Nuclear Science 101
A collaboration with MIT’s Department of Nuclear Science and Engineering and the MIT Nuclear Reactor will bring 5 episodes on nuclear science to YouTube in the summer of 2017. This series applies research on communicating complex and controversial science and technology topics, as well as learning sciences research on teaching through misconceptions.
Applying research from Professor Laura Schulz’s Early Childhood Cognition Lab in the MIT Department of Brain and Cognitive Sciences, this series is designed to encourage preschoolers and their parents to think like scientists.

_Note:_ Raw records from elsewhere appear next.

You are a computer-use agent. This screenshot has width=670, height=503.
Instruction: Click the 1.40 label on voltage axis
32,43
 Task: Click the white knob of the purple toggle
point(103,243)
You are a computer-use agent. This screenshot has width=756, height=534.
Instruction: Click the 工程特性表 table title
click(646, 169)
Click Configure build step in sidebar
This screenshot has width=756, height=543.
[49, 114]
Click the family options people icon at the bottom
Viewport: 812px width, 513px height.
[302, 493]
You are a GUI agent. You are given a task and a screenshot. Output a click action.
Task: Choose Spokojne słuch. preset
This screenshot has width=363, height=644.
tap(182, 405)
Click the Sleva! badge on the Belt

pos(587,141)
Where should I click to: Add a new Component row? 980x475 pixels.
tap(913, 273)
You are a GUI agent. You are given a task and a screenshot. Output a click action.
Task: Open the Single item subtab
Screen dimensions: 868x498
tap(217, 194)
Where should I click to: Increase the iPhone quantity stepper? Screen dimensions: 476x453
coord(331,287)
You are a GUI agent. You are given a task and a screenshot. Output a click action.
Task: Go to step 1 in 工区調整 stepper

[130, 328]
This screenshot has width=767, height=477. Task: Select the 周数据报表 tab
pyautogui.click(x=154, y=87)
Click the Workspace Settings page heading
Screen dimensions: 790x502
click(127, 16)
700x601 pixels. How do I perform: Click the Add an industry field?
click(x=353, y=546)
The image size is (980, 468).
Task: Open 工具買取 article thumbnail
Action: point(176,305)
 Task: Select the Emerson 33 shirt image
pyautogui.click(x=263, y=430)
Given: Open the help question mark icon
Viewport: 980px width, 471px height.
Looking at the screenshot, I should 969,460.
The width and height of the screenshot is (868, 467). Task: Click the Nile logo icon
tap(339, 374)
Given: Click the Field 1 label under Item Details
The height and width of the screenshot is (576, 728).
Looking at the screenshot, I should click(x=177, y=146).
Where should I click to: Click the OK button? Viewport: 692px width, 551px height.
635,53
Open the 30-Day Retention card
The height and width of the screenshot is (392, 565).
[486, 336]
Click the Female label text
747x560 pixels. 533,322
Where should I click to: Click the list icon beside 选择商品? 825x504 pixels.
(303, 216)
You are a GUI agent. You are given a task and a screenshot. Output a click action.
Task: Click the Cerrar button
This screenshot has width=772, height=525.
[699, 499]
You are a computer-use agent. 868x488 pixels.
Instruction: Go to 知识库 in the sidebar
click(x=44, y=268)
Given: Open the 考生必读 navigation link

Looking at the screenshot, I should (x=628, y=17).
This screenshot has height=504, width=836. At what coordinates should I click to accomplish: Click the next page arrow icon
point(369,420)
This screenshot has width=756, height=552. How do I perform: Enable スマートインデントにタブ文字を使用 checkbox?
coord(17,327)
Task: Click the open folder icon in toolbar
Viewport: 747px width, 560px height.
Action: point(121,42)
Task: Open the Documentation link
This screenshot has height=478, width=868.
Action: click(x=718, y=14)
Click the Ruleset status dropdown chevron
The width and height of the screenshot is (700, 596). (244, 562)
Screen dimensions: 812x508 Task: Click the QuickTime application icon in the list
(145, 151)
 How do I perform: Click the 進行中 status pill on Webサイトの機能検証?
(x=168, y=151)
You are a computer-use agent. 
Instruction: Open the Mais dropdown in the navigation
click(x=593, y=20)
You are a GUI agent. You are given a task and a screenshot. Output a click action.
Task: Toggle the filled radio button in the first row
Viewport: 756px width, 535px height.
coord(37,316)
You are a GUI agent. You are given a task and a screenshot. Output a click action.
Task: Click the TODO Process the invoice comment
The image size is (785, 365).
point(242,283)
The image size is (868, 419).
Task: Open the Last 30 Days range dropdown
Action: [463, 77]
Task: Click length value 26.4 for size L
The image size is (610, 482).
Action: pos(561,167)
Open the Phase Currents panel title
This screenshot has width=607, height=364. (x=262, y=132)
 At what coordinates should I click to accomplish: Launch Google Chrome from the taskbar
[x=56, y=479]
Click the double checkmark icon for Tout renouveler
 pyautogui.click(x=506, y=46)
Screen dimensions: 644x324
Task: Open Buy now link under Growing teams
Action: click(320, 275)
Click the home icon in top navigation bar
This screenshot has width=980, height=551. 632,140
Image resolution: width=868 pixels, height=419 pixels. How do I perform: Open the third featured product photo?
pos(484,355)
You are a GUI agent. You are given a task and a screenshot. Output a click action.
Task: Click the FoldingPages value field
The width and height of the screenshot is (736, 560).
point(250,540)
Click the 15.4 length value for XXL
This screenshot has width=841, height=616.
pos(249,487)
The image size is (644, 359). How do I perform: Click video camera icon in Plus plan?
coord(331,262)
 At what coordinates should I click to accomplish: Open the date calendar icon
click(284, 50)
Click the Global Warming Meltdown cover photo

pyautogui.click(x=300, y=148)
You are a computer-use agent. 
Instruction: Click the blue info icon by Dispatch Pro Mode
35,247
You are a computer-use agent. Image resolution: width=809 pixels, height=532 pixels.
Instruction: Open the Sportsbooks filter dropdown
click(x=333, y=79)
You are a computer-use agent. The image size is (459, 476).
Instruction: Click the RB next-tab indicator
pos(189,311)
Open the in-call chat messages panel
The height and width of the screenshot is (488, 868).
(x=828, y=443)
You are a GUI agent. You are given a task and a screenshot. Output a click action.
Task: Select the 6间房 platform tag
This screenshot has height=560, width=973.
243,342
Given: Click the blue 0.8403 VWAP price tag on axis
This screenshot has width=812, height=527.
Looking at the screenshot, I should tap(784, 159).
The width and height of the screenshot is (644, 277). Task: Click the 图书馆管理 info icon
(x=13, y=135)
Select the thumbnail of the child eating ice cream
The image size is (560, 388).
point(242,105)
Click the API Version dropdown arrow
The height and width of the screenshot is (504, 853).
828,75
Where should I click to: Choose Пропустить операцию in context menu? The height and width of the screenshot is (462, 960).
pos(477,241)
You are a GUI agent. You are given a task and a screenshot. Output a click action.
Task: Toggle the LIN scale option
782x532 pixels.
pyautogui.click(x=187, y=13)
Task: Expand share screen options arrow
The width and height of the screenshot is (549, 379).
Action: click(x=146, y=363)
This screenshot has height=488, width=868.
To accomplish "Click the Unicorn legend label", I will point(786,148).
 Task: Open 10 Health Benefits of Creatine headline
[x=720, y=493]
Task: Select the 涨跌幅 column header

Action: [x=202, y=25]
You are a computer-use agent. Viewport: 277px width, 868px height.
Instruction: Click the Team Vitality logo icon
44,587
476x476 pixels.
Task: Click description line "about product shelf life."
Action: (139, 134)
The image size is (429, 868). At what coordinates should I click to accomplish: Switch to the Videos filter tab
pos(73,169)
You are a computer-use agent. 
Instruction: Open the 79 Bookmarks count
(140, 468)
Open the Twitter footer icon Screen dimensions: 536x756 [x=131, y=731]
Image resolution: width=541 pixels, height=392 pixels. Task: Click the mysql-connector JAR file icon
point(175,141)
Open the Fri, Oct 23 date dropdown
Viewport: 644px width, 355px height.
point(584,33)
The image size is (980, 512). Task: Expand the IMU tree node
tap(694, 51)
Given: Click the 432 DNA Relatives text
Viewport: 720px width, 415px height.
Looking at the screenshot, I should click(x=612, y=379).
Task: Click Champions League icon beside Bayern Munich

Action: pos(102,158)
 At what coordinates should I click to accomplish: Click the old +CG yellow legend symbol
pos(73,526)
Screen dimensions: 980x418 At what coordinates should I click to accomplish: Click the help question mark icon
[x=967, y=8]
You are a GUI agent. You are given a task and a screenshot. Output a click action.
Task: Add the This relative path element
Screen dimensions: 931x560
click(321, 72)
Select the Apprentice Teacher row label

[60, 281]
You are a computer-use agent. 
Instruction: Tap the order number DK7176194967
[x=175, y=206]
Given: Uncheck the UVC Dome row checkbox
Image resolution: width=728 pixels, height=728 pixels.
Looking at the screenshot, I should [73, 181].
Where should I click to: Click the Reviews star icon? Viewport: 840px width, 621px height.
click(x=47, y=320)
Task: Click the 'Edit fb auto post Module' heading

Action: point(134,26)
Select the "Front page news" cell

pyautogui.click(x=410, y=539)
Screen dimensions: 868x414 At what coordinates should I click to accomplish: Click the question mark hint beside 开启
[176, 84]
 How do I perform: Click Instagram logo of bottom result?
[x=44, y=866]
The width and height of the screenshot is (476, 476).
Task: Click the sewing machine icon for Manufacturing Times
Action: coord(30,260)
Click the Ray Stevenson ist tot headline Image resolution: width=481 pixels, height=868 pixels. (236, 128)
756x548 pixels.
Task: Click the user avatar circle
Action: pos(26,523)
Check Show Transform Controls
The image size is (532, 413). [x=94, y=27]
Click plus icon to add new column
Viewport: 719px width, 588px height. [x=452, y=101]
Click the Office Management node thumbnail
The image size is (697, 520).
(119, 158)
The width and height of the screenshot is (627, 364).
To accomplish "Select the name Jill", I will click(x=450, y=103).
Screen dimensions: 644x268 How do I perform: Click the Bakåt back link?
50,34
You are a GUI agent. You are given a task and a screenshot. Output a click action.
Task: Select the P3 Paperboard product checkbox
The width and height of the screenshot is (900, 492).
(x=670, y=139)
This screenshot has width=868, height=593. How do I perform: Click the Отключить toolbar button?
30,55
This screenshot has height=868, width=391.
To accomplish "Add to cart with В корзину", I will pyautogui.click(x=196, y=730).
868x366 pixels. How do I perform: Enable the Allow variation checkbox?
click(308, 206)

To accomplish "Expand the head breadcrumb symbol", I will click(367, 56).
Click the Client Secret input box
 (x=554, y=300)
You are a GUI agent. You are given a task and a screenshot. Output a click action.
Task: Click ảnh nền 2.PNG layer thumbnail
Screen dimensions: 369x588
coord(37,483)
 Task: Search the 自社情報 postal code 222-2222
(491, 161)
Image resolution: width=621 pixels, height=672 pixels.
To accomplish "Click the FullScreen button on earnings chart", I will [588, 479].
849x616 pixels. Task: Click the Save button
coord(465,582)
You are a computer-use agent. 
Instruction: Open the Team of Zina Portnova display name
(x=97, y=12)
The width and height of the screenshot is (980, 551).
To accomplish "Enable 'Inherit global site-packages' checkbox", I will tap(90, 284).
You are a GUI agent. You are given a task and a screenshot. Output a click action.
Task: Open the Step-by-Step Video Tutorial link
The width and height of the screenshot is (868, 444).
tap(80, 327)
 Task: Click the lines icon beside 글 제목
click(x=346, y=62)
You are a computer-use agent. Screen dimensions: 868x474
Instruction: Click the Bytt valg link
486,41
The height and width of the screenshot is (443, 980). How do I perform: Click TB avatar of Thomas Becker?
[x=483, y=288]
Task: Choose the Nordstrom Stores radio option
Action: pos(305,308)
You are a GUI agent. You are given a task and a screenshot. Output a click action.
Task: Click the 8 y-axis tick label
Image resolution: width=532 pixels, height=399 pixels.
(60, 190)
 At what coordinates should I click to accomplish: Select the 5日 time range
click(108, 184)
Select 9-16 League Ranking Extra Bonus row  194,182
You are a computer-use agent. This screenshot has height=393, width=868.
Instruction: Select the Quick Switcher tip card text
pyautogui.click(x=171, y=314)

Join 6-year-old Yana as she and her cartoon hippo and ostrich friends learn about experiments, sampling, and evidence through disappearing hot dogs and gum ball machines!
This reality series follows the NASA FINESSE team of geologists, roboticists, astronauts, and aerospace medicine engineers from NASA, MIT, Idaho State, Cornell, and Arizona State, whose research seeks to prepare for human and robotic explorations of the Moon, asteroids, and Mars. This series will not only explain the science behind their work, but will immerse viewers in the experience of these scientists as they collaborate in their labs and during their two weeks of fieldwork at Craters of the Moon park in Idaho.
Our flagship web series hosted and co-written by MIT students, with episodes on everything from the physics of skydiving, featuring the MIT Skydiving Club, to humanoid robot brains. These 24 videos take the traditional concepts taught in middle and high school science, engineering, and math classes and put them in a context completely outside the classroom. You won’t find a single equation in these videos—instead, they feature the gamut of hosts and personalities who will take you into labs, rivers, and the sky!
Hosted by Quinton MacArthur, Associate Director of Undergraduate Admissions at MIT, Q’s View is a talk show that seeks to challenge society’s ideas of who can be an engineer or scientist. Q interviews graduating MIT students from first-generation-to-college and/or under-represented backgrounds to show young viewers from similar backgrounds what the “top” can be for them.
This Q&A “video pen pal” invites K-12 students from all over the world to submit videos through email, Twitter, and Facebook, asking questions on any science, technology, engineering, or math topic. MIT’s grad students, post-docs, and faculty answer questions like, “Could you make a unicorn by crossing DNA?” and “What does the future of nuclear science look like?”
MIT Physics Demos was a collaborative series with the MIT Department of Physics Technical Services Group featuring large-scale demos relating to high school physics topics. Undergraduate physics students demo exploding wires and bike wheels to illustrate physics principles relating to mechanics and electricity and magnetism.